I wanted to share with everyone the news that based on my most recent "When Data Mining Conti Leaks Leads to Actual Binaries and to a Hardcoded C2 With an Encryption Key on
Tripod.com - Part Five" blog post -
ddanchev.blogspot.com/2026/0… where I actually found several CWE flaws including a hardcoded decryption key in the actual encrypted file for a Conti Ransomware sample which I obtained from 2020 as I further continued pursuing my belief that this is the case with other related Conti Ransomware binaries today I came across to a second Conti Ransomware sample which is doing exactly the same namely storing the decryption key in the actual encrypted file where I'll soon summarize my findings and publish them.
Also for the record in my previous "When Data Mining Conti Leaks Leads to Actual Binaries and to a Hardcoded C2 With an Encryption Key on
Tripod.com" -
ddanchev.blogspot.com/2026/0… blog post series I also came across to a relatively interesting wrapper function called "Asshole".
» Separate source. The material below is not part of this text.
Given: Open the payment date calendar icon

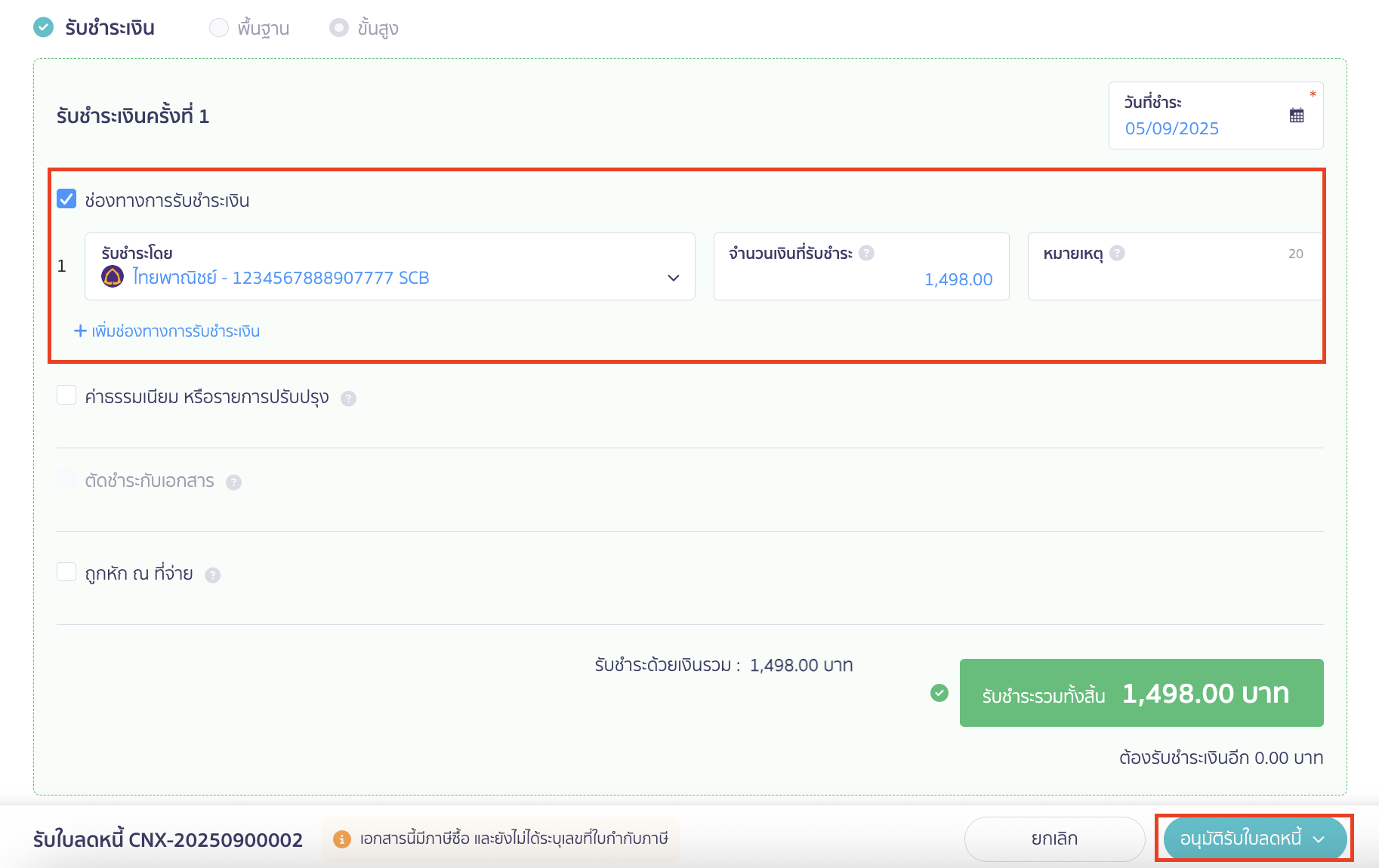Looking at the screenshot, I should pyautogui.click(x=1296, y=115).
“AssHole” wrapper purpose and mechanics
Literal marker: "AssHole" at 0x405558.
Alphabet used by transform: "0123456789abcdef" at 0x405544.
And.
Both send_data_to_c2 and recv_command_from_c2 incorporate "AssHole" directly into the transform pipeline:
On send: the outgoing buffer is combined with "AssHole" and passed through encode_obfuscated_hex_string (0x4024a0).
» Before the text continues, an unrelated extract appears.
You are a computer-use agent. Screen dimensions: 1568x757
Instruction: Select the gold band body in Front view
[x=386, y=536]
On receive: the received blob is combined with "AssHole" and passed through decode_obfuscated_hex_string (0x402620).
I'll continue pursuing my belief that this hardcoded decryption key mentality might be the case with other related Conti Ransomware samples and I'll soon publish my findings.
The more malware samples the merrier.
Special thanks to
@vector35's BinaryNinja reverse engineering product and service of which I'm a proud user.